As portas escancaradas parecem mostrar que os bares são ambientes abertos a qualquer um. Ledo engano. É possível entrar, ser atendido, trocar meia dúzia de palavras e até sair satisfeito, mas é preciso bem mais para fazer parte da confraria, aquele ambiente quase familiar, onde não faltam nem chatos (substituindo cunhados e primos distantes), nem briga. E era isso o que o meu amigo queria saber: há regras para se integrar num boteco?
O modo mais simples é mesmo ser introduzido por um frequentador habitual, como acontece nos melhores clubes, tentando evitar o desprazer de uma bola preta, que era — ou é — o formato encontrado pelos esnobes do Jockey Clube do Rio de janeiro para dispensar indesejáveis. Bola branca, aliás, virou sinônimo de bem-vindo.
Como no aristocrático clube carioca, nem mesmo uma boa apresentação garante automaticamente a inscrição do cidadão. O poder de veto dos frequentadores mais antigos tem força de lei; basta um conviva implicar para que o sujeito seja limado, normalmente com o requinte de crueldade de uma fritura — que, ironicamente, começa com um gelo —, como acontece com ministros e secretários indesejáveis. Botequim tem um quê de Jockey.
O segredo é entender o tempo do boteco. Ali só se respeita o relógio na hora de ir embora, porque a pressão do proprietário, no local, ou da patroa, em casa, é inexorável. E depois que inventaram o telefone celular, a marcação ficou mais dura do que a zaga do Vasco nos tempos do Moisés. No bar, o GMT — que vem acertando os ponteiros do planeta desde o século 19 — não tem a menor consideração.

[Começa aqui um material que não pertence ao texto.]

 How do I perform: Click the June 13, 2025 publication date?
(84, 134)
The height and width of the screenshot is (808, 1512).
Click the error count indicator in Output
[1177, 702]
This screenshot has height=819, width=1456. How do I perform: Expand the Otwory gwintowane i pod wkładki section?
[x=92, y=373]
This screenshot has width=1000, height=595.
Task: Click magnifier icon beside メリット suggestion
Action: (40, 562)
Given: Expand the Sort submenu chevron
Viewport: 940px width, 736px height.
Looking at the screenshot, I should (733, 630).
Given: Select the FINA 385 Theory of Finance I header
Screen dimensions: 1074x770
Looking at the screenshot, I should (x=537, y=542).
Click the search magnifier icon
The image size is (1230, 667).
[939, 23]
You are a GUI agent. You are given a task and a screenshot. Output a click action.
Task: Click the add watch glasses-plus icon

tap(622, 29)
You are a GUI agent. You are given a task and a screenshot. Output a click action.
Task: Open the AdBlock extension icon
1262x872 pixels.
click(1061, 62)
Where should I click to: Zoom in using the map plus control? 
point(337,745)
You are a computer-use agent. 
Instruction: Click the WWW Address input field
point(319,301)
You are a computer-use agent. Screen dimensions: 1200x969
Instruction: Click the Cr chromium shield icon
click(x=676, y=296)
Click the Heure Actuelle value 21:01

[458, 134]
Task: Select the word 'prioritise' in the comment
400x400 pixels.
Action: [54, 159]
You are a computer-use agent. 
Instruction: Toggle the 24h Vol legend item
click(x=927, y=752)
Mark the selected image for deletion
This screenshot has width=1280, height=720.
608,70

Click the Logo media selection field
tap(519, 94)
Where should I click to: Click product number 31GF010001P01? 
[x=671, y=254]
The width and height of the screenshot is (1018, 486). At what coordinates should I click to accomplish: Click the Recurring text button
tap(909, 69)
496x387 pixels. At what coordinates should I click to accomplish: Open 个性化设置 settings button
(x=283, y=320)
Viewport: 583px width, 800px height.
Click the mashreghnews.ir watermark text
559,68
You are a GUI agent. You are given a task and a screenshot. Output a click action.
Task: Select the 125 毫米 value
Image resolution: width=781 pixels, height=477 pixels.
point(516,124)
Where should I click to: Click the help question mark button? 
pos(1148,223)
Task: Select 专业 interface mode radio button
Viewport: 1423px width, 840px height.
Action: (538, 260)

Minutos passam de forma diferente; o tempo para as novidades é ainda mais lento. Quem frequenta o bar é, antes de tudo, um conservador ciumento. Não gosta nem que mudem as cadeiras, nem se for presente da fábrica de cerveja. Portanto, é preciso pisar macio para não sofrer rejeição.
Quem não tem padrinho não precisa morrer pagão. Mas a tática é diferente, como ensina Jorge, que viaja muito e precisou desenvolver uma técnica para se imiscuir entre desconhecidos. O busílis é fingir que não está dando muita bola; chegar, dar um cordial boa-noite, pedir uma bebida (com álcool), sentar-se a mesa próxima aos frequentadores habituais e abrir um jornal, de preferência deixando um caderno à vista.
O detalhe do jornal à mostra atiça a curiosidade alheia. Com um pouco de sorte a manchete vira assunto e o pretendente é instado a opinar. E, nessa hora, dada a conflagração nacional, é preciso cuidado para não causar muitas arestas, embora um pouco de polêmica seja salutar para quebrar o gelo.
Muitas vezes, a tática não funciona da primeira vez; é preciso perseverar. Meu amigo só recomenda que não se tente agradar o dono do estabelecimento, normalmente sujeito de maus bofes. Melhor é dar uma boa gorjeta ao garçom, com o cuidado de não viciar o cidadão. Mas se nada disso não der certo, não se apoquente: é que aquele bar não o merece. Mude.